TDengine Flink Connector
Apache Flink is an open-source distributed stream batch integrated processing framework supported by the Apache Software Foundation, which can be used for many big data processing scenarios such as stream processing, batch processing, complex event processing, real-time data warehouse construction, and providing real-time data support for machine learning. At the same time, Flink has a wealth of connectors and various tools that can interface with numerous different types of data sources to achieve data reading and writing. In the process of data processing, Flink also provides a series of reliable fault-tolerant mechanisms, effectively ensuring that tasks can run stably and continuously even in the event of unexpected situations.
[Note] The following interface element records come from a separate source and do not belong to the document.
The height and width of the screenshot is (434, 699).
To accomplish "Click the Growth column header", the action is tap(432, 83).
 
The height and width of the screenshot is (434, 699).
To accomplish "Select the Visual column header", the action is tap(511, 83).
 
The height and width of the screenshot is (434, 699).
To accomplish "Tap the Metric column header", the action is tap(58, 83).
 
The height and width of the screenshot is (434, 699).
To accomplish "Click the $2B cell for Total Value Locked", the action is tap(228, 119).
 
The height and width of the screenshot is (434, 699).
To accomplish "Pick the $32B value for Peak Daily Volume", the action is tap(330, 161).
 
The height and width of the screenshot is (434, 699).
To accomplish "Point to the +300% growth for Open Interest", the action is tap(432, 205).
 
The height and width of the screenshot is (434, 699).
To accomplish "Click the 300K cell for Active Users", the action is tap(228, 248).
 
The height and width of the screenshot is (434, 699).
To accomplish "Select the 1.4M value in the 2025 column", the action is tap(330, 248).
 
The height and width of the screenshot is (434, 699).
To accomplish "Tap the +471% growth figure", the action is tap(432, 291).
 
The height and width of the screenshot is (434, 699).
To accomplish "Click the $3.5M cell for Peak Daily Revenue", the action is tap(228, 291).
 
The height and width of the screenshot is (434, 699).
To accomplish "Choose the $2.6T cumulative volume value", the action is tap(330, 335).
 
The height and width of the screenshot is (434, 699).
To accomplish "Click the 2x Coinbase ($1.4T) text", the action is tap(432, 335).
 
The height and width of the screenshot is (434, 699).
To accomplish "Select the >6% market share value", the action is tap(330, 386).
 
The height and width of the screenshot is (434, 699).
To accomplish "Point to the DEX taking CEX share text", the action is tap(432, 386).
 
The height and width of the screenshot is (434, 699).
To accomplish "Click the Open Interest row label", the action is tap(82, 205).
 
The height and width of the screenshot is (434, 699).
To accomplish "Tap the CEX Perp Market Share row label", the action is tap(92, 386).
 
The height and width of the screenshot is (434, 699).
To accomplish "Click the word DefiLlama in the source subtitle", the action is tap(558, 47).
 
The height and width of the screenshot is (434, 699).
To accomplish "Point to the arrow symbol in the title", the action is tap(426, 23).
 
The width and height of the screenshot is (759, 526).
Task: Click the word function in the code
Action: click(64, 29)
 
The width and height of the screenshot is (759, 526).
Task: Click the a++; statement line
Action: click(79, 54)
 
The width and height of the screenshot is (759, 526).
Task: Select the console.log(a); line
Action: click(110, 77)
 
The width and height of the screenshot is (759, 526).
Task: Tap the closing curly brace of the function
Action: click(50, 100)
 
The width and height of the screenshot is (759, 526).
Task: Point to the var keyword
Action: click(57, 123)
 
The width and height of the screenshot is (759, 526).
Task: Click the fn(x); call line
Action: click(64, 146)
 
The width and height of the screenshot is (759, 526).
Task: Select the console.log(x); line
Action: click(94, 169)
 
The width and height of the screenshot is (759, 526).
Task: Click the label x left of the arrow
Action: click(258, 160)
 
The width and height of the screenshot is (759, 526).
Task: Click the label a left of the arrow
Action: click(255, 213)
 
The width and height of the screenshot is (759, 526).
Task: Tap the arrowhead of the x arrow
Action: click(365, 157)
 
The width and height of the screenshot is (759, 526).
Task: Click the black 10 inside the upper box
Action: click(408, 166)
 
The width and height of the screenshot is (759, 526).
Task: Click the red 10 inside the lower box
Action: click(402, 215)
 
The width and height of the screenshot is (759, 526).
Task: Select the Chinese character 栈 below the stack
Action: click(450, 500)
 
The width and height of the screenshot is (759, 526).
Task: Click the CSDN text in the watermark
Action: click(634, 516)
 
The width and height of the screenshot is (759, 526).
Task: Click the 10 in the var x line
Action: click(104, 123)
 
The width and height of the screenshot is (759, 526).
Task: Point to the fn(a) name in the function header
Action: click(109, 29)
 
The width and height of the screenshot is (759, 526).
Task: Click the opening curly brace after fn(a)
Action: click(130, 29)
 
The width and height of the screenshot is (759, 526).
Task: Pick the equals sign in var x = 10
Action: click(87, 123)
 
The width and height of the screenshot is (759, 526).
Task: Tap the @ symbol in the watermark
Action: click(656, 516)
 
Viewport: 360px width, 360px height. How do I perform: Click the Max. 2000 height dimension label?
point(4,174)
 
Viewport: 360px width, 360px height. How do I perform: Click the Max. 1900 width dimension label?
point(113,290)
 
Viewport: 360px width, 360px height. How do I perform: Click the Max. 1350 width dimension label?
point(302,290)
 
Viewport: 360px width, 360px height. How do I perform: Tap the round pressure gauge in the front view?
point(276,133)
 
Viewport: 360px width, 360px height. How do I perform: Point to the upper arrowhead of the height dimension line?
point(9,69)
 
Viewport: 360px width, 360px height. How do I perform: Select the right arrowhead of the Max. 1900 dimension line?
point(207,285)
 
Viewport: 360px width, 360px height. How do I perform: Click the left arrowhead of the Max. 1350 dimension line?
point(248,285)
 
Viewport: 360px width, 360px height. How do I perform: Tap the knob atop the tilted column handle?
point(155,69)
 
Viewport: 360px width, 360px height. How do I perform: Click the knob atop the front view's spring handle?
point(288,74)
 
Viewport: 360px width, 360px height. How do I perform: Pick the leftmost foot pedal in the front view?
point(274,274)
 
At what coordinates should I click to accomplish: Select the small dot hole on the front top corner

With the help of TDengine's Flink connector, Apache Flink can seamlessly integrate with the TDengine database. On the one hand, it can accurately store the results obtained after complex calculations and deep analysis into the TDengine database, achieving efficient storage and management of data; On the other hand, it is also possible to quickly and stably read massive amounts of data from the TDengine database, and conduct comprehensive and in-depth analysis and processing on this basis, fully tapping into the potential value of the data, providing strong data support and scientific basis for enterprise decision-making, greatly improving the efficiency and quality of data processing, and enhancing the competitiveness and innovation ability of enterprises in the digital age.
Prerequisites
Prepare the following environment:
- TDengine cluster has been deployed and is running normally (both enterprise and community versions are available)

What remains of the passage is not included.